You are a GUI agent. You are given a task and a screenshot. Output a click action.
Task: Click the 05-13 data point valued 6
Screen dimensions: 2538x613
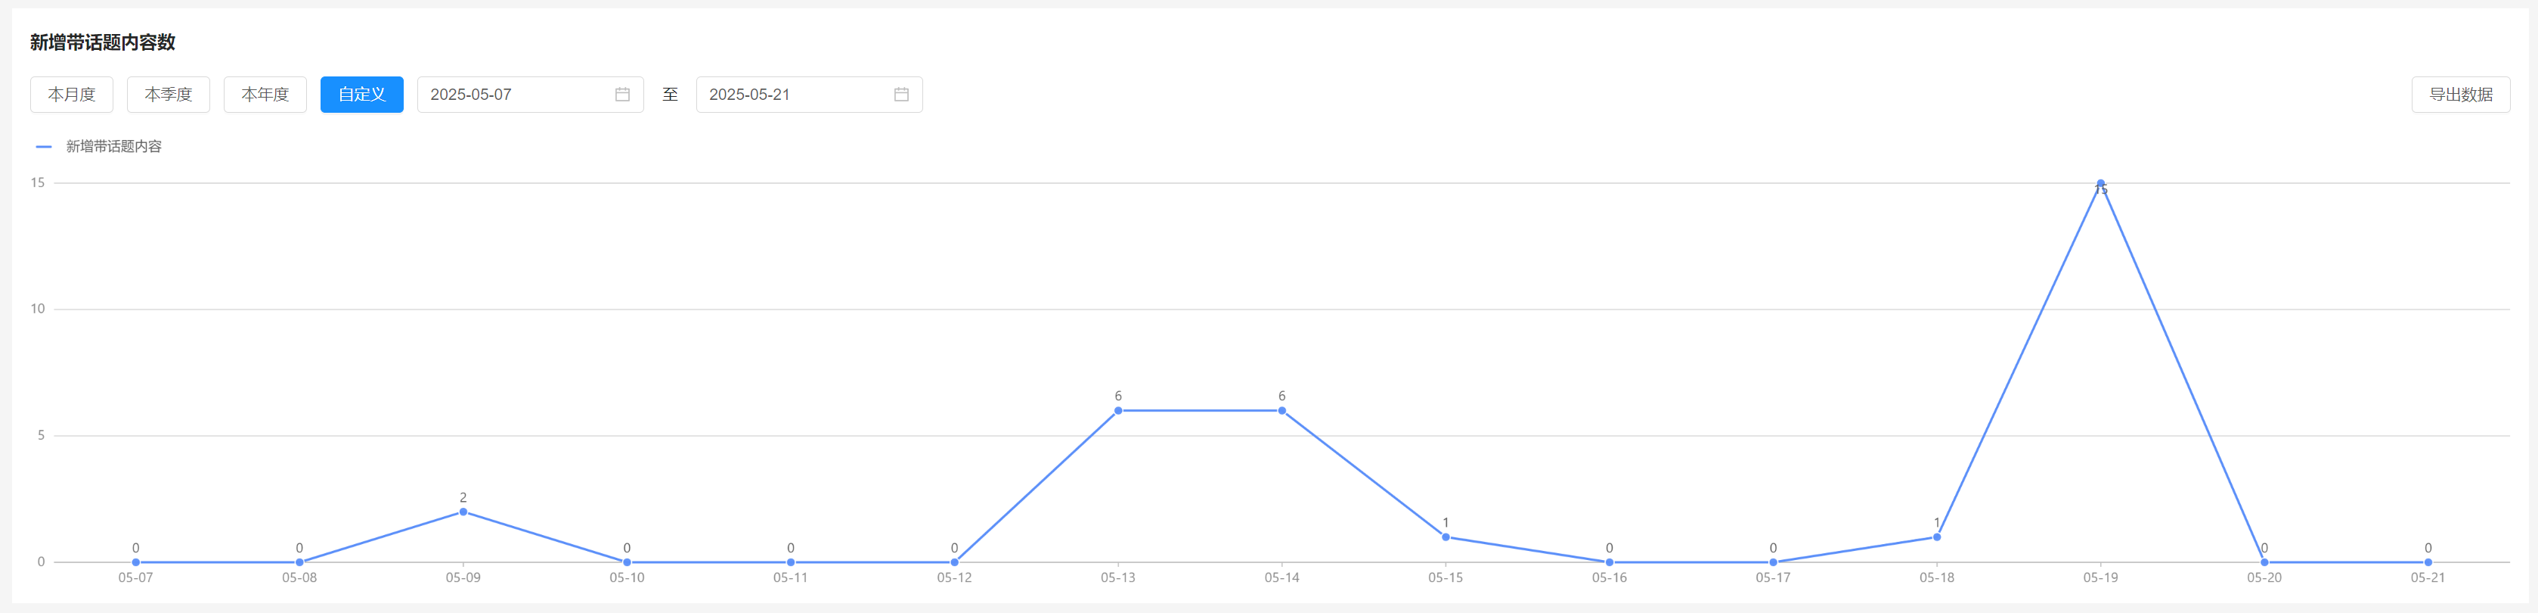(x=1117, y=411)
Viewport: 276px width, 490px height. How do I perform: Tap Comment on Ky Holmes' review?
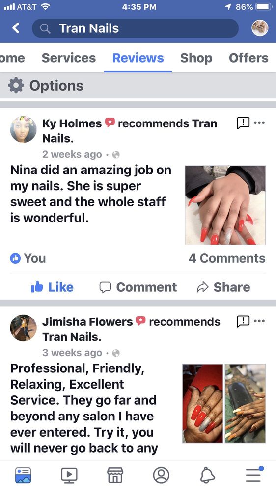pos(138,287)
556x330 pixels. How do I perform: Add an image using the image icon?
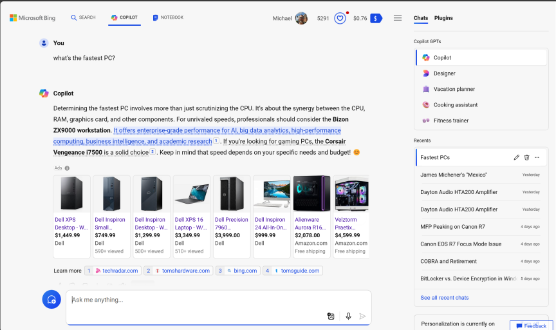331,316
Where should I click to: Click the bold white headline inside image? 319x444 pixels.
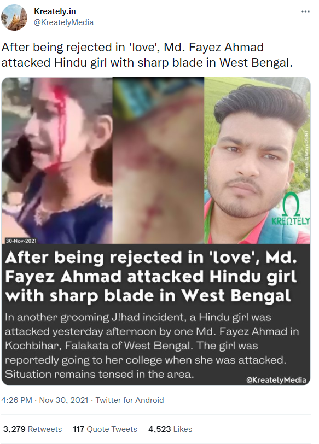pyautogui.click(x=151, y=277)
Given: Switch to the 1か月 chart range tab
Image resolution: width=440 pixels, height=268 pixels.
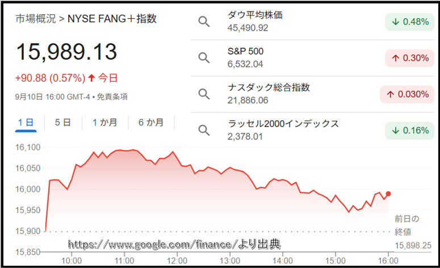Looking at the screenshot, I should (105, 123).
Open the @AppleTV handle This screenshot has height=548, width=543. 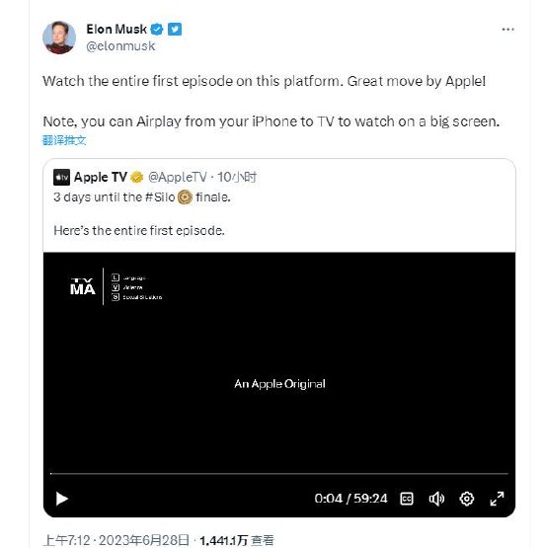pos(178,177)
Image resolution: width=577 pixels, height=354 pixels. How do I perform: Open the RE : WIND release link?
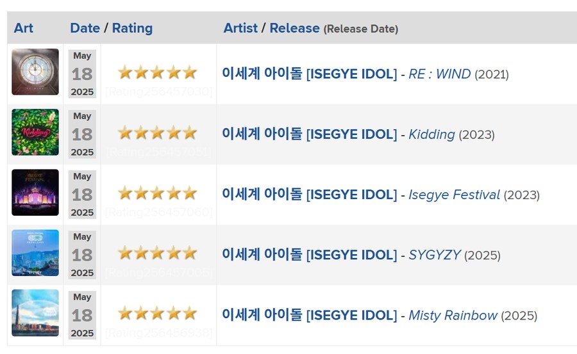pos(439,74)
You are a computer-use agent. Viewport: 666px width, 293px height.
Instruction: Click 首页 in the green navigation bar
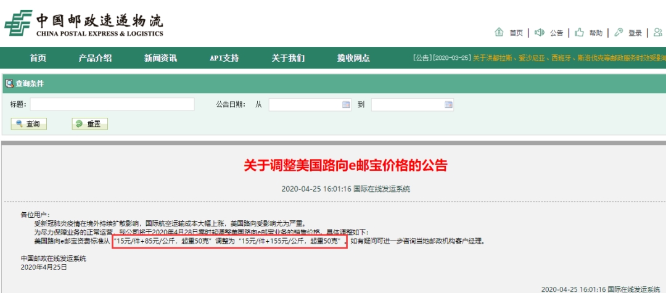coord(38,58)
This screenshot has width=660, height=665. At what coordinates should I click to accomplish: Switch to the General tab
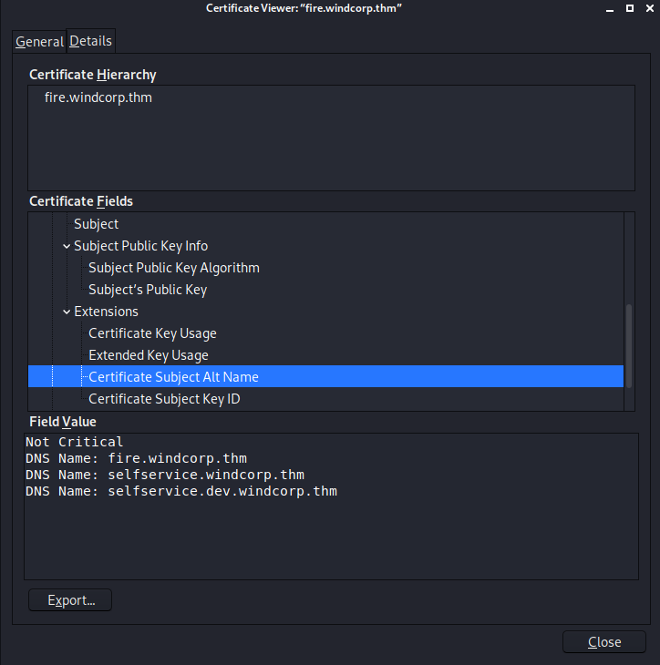39,42
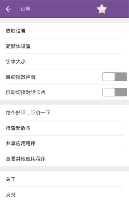The width and height of the screenshot is (129, 200).
Task: Open the 关于 page
Action: (x=64, y=179)
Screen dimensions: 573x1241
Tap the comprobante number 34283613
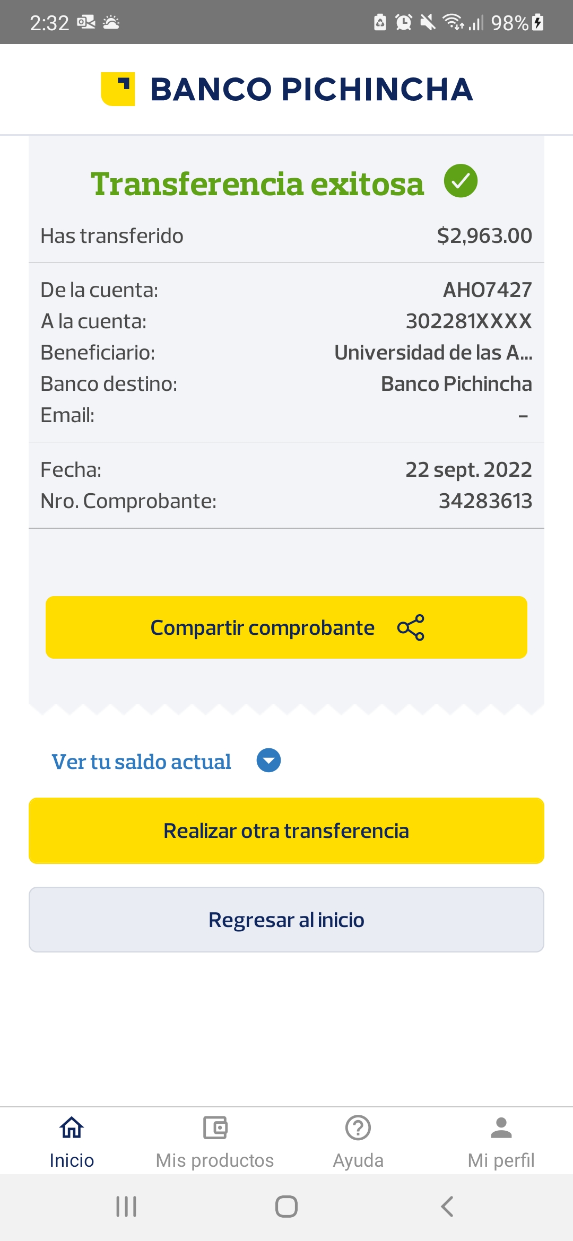pyautogui.click(x=485, y=501)
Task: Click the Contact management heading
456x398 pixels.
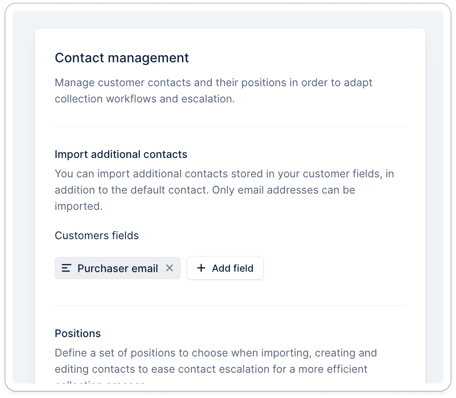Action: pos(121,58)

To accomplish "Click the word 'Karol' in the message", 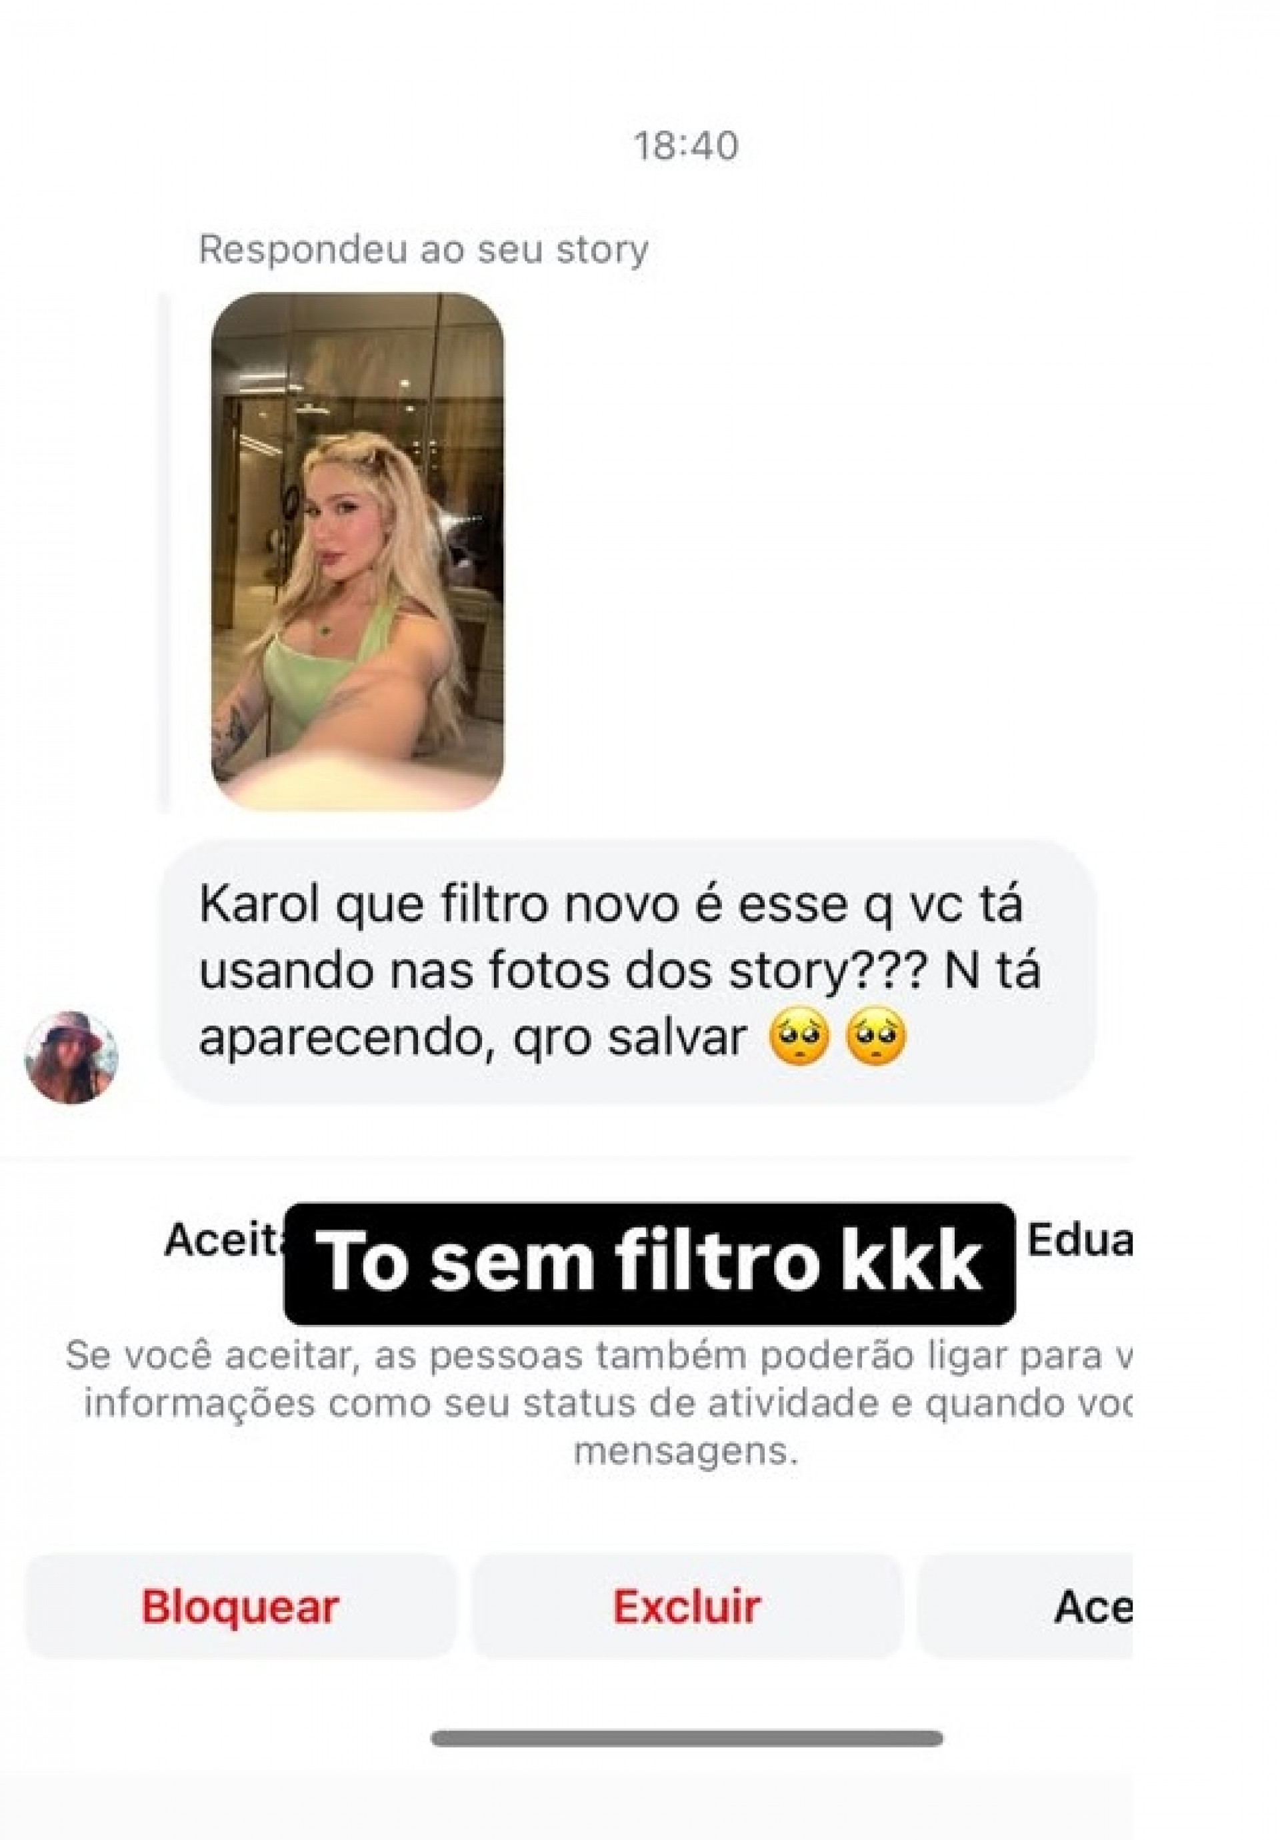I will point(258,905).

--------

TASK:
Wherever the word "agent" appears in the listing above, copy that line.

OUTPUT BELOW:
You are a GUI agent. You are given a task and a screenshot. Output a click action.
You are a computer-use agent. Viewport: 666px width, 293px height.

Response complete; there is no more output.